The Lebanese Military Court has charged at least 6 of the detained Tripoli protesters with “terrorism and theft” on Monday morning, according to their lawyer Ayman Raad.
Raad, the lawyer representing them, told local media reporters that this would most probably be the case with all of the protesters currently detained, calling it unacceptable and oppressive.
“According to the analysis of the law, all of the detained protesters have been charged with terrorism and theft,” Raad said. “This is unacceptable, it’s a form of oppression from the military court to silence protesters on the ground.”
The lawyer went on to explain that the court views every Lebanese Shia and Sunni who opposes their sect’s official policies as terrorists.

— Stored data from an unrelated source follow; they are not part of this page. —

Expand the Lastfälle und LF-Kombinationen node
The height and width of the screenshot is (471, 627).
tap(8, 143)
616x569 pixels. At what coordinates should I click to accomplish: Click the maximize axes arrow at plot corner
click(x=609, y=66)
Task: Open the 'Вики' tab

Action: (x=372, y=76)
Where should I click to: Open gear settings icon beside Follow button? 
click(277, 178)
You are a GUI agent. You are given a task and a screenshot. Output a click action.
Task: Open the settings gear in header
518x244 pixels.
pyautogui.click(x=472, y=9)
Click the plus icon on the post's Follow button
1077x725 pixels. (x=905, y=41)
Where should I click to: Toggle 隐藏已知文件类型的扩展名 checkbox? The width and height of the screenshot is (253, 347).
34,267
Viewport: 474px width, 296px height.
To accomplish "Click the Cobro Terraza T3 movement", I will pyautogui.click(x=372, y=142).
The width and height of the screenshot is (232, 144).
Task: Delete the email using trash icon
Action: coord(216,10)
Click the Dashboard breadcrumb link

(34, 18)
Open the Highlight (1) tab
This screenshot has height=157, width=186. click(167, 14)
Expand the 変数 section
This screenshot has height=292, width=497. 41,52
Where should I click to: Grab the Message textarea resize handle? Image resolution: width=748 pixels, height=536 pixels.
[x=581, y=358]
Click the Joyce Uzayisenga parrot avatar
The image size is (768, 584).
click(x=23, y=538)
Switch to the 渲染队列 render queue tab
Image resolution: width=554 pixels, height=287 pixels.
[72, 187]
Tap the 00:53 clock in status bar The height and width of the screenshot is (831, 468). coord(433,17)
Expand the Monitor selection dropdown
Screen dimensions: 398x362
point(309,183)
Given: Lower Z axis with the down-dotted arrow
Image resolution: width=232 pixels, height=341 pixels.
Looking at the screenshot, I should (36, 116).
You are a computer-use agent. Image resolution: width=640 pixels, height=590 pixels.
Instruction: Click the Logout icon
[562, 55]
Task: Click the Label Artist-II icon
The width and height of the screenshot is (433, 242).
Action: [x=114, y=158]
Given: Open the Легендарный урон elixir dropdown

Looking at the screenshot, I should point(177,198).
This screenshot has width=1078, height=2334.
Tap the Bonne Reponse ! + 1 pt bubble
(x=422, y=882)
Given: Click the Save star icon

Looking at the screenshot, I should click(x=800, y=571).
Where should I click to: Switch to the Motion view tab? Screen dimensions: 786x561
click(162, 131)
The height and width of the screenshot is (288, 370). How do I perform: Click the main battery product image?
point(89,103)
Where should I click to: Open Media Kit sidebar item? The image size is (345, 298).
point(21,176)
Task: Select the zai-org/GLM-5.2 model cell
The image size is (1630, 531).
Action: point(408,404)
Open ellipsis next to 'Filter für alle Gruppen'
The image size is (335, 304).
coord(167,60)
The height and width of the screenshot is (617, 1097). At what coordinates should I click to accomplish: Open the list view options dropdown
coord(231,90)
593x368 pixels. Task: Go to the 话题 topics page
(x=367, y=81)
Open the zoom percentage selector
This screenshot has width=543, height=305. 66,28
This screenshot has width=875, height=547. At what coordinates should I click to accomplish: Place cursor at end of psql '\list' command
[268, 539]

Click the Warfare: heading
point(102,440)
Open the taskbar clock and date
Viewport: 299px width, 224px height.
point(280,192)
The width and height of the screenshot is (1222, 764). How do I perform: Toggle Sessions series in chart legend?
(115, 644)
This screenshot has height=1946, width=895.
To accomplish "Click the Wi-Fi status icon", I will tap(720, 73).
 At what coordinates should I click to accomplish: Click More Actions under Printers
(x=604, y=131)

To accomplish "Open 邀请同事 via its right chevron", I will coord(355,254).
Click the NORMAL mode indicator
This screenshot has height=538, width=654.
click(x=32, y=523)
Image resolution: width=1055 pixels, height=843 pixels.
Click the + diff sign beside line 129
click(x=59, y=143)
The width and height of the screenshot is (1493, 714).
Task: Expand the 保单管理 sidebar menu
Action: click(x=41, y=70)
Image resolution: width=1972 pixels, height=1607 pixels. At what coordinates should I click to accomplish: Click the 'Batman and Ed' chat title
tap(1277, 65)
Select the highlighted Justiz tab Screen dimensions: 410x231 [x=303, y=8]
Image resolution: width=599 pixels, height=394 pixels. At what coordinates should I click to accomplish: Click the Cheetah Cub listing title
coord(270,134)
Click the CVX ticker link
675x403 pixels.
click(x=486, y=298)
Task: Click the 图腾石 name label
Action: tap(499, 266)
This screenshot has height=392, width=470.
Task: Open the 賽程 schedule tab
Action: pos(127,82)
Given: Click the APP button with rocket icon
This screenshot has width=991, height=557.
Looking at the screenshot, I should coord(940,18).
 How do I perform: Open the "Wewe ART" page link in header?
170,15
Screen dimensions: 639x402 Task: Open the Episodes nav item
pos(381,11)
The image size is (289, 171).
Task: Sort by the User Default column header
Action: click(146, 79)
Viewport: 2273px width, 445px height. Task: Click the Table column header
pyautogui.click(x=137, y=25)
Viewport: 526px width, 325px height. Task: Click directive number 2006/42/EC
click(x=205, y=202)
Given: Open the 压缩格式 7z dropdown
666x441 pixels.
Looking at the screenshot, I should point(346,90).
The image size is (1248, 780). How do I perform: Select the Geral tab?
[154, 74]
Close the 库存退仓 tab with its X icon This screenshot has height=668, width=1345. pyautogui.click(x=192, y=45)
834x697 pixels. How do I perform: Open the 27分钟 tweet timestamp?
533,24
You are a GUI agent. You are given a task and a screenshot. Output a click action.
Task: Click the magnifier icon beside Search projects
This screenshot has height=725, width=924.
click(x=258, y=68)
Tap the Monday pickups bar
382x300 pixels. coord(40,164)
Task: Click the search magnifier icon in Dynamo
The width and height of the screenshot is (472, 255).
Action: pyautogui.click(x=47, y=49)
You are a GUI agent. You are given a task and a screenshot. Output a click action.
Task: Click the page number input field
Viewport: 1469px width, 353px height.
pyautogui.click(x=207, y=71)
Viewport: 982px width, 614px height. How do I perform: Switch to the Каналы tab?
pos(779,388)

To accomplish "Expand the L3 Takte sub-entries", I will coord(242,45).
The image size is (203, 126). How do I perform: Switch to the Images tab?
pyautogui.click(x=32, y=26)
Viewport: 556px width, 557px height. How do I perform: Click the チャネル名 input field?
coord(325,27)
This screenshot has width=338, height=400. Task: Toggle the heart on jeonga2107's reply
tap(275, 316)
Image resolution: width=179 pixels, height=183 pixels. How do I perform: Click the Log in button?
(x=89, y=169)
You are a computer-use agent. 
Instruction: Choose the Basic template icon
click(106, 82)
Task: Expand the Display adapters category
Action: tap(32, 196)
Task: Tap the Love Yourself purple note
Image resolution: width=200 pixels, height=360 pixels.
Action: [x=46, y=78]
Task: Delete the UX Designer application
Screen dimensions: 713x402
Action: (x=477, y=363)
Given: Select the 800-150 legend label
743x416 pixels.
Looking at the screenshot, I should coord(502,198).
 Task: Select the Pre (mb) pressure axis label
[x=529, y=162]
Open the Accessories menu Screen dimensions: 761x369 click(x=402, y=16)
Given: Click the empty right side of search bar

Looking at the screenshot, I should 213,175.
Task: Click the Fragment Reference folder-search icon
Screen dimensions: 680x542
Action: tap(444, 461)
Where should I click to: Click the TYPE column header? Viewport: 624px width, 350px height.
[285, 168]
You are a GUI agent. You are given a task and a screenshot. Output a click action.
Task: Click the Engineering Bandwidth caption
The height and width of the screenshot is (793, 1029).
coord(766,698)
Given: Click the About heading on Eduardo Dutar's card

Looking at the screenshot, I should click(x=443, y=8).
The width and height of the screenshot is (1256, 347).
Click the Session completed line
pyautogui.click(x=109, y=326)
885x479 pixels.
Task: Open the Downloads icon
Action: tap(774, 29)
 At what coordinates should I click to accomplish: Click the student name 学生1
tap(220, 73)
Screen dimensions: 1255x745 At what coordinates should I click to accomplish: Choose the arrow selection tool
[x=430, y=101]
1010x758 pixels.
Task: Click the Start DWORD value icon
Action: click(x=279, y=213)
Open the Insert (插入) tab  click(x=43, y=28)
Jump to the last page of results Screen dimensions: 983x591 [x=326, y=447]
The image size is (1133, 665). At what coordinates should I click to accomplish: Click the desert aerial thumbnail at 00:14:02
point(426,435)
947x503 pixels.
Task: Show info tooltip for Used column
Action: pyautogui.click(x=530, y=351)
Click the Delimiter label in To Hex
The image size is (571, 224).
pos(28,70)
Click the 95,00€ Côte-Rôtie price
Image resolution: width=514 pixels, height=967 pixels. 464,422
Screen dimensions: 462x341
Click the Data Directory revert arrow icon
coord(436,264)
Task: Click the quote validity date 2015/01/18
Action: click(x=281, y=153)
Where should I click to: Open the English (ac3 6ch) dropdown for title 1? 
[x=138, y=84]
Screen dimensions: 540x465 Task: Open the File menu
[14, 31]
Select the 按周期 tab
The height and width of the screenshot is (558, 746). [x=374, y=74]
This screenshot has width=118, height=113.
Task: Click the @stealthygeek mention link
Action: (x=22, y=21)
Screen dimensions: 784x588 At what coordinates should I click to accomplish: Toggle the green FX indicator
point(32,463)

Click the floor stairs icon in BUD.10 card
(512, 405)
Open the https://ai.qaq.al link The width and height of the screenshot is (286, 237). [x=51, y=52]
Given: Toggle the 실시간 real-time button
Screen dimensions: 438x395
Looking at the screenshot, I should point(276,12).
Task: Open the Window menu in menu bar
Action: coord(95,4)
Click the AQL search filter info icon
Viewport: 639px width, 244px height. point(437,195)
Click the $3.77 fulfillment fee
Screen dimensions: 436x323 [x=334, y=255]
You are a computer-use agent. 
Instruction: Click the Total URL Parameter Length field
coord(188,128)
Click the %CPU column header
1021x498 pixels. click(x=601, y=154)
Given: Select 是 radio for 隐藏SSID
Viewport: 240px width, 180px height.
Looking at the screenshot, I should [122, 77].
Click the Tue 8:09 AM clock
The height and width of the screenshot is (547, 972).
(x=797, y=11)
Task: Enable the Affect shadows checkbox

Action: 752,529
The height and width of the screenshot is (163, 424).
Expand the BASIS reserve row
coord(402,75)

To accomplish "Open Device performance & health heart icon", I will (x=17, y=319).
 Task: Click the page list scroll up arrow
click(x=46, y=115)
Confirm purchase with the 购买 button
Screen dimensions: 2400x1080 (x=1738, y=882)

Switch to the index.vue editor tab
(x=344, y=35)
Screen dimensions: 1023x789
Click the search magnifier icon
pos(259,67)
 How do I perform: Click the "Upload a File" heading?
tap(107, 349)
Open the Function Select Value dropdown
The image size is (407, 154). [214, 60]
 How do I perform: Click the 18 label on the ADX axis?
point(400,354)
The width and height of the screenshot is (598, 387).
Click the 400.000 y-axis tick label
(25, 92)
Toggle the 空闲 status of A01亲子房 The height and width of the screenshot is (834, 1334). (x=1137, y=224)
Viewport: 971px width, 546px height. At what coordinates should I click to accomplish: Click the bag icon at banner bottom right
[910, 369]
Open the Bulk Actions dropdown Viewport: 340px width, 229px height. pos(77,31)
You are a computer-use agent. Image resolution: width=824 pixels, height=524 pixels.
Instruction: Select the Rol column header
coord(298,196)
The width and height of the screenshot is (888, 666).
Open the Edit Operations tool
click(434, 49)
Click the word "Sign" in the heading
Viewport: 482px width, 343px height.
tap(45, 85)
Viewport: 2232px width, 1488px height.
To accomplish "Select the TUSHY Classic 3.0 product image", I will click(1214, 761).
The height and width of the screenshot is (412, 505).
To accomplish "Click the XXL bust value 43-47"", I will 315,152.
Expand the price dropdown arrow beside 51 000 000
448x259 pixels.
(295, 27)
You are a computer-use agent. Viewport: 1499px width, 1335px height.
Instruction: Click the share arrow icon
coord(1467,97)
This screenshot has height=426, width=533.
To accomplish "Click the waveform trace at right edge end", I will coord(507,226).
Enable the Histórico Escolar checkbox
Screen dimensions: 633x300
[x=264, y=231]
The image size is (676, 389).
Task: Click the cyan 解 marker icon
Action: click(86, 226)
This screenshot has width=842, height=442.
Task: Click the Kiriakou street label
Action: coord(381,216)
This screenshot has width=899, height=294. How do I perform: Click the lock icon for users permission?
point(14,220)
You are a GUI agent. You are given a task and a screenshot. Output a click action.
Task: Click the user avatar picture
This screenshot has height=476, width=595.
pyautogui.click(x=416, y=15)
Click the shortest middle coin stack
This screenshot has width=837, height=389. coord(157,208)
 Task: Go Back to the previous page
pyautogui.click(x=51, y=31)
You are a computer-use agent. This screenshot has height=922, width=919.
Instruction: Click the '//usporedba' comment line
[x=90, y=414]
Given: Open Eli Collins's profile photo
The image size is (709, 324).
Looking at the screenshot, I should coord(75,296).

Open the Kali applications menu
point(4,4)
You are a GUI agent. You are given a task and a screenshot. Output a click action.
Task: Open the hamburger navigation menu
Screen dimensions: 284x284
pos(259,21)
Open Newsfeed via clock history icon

According to Aya Majzoub, Lebanese researcher at the Human Rights Watch, the structure of Lebanon‘s military courts undermines the right to a fair trial, since many of the judges are military officers, appointed by the Defense Minister, and are not required to have any legal training to work as judges.
Individuals, who had previously faced the Lebanese military court, described to the Human Rights Watch organization the unfair and illegal treatment they were given.
Notably, detention and interrogation without being given the right to communicate with a lawyer, ill-treatment, and the use of confessions extracted under torture, including when the individuals are only children.
“Torture survivors described beatings, psychological torture, electric shocks, being hung by the wrists with their hands tied behind the back, and orders to sign statements while blindfolded,” Majzoub said. “In some of the cases, the coerced confession was the only evidence presented in the military court.”
Lebanese lawyers told the Human Rights Watch that “sentencing in the military courts is inconsistent and seemingly arbitrary, and that they have come to expect guilty sentences regardless of the evidence against their client.”
Over 30 people in Tripoli have been arrested by the Lebanese army, due to their alleged participation in multiple clashes when protesting the dire living conditions amid a nationwide pandemic.
The same civilians who are being charged with alleged terrorism and theft have been living under the poverty line, as the government failed to provide financial assistance to help them survive severe lockdown restrictions during a largely devastating economic crisis.
It is to note that these Lebanese civilians, who are neither ISIS nor were armed during their protest, are charged with an alleged crime deemed the worst in the country: Terrorism.
Those who had opposed them on the streets with weapons and live bullets, violating civic and human rights, were not charged nor trialed.
These military members intentionally abused their position of armed power by shooting live bullets at the civilians protesting, killing two civilians, one of whom was shot on the back.
These unjustified charges against civilians demanding their basic rights come during a time when the judiciary itself has not dared to charge one single senior official over the mass-murder, “terrorist act” of the Beirut blast, which killed over 200 innocent civilians, maimed over 1,000, burned down Lebanon’s main port, and shattered half the capital.